>>>

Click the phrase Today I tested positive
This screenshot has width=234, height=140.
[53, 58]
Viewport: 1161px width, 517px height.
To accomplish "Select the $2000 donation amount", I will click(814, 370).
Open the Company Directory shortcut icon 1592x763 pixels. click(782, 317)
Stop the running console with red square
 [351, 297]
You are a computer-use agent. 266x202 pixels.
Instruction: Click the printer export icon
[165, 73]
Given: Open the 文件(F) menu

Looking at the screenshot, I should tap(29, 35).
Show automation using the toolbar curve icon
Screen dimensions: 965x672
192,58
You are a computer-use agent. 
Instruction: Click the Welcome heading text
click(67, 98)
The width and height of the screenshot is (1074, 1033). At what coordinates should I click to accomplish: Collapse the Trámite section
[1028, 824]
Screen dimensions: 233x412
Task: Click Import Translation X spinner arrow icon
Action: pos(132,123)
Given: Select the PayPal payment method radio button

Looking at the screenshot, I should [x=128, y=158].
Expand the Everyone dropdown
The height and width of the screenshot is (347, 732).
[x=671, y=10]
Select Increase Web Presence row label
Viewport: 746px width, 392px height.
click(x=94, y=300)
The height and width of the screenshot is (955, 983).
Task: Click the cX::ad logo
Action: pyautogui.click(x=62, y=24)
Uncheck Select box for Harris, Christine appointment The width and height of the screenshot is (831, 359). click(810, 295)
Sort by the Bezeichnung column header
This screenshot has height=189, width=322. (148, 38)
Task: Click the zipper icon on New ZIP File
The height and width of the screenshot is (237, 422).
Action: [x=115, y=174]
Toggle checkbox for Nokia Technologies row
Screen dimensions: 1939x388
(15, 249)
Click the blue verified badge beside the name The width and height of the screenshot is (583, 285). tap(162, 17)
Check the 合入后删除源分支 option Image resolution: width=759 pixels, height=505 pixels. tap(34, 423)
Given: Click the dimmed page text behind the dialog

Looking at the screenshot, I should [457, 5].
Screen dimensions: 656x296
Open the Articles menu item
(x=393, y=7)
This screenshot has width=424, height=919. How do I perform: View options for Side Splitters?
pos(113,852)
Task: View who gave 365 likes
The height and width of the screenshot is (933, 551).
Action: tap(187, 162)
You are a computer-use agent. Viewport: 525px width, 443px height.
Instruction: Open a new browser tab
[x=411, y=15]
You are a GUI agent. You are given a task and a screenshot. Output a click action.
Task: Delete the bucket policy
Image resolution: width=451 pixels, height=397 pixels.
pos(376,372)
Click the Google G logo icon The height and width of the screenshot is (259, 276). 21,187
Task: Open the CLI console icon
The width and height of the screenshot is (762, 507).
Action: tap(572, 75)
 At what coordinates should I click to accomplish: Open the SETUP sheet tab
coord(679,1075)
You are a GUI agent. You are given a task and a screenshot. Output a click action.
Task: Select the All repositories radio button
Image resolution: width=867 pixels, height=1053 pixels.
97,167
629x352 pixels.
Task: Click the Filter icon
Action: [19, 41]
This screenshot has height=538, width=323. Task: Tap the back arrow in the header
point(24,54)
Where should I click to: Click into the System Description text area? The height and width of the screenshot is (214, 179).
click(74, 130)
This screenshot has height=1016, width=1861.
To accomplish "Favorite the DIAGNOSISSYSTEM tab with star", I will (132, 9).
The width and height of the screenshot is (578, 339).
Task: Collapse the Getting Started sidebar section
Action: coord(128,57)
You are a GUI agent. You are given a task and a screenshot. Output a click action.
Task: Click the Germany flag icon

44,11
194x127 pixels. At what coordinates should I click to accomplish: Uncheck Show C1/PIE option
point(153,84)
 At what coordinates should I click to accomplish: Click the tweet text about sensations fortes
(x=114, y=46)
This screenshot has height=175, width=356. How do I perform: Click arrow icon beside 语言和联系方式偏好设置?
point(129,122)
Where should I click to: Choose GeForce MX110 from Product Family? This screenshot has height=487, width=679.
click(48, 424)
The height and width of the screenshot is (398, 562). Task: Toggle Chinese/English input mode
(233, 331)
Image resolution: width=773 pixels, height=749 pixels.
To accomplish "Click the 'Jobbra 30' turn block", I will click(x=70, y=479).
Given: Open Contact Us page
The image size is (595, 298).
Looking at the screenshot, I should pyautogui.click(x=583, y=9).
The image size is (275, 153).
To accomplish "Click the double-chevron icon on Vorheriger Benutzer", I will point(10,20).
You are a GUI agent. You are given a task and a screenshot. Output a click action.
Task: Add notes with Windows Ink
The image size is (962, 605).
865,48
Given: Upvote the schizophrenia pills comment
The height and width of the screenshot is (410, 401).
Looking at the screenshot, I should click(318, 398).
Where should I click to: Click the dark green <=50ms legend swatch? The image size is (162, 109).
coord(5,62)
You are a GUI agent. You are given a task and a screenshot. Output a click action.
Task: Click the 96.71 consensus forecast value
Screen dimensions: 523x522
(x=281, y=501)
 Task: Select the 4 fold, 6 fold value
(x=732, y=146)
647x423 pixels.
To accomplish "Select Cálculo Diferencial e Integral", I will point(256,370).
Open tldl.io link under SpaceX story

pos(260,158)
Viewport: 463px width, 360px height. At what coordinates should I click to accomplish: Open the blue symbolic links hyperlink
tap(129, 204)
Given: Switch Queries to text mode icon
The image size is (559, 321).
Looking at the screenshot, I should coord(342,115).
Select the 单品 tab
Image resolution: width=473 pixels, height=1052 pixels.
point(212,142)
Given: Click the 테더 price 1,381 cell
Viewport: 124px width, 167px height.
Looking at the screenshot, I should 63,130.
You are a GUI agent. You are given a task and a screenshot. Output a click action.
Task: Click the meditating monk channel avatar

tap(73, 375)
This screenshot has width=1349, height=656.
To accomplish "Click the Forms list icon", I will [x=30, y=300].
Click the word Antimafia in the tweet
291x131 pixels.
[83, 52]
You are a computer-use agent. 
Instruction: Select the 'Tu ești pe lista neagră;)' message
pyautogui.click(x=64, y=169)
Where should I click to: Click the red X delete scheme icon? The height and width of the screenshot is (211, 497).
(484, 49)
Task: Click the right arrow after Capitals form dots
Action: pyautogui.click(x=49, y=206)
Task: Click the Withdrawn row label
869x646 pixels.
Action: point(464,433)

<<<

- [PROBLEM DESCRIPTION]:
Show every line of the material above in which "computer" is present.

- [COMPLETED TASK]:
You are a computer-use agent. 266x202 pixels.
You are a computer-use agent. 
You are a computer-use agent. Viewport: 525px width, 443px height.
You are a computer-use agent. 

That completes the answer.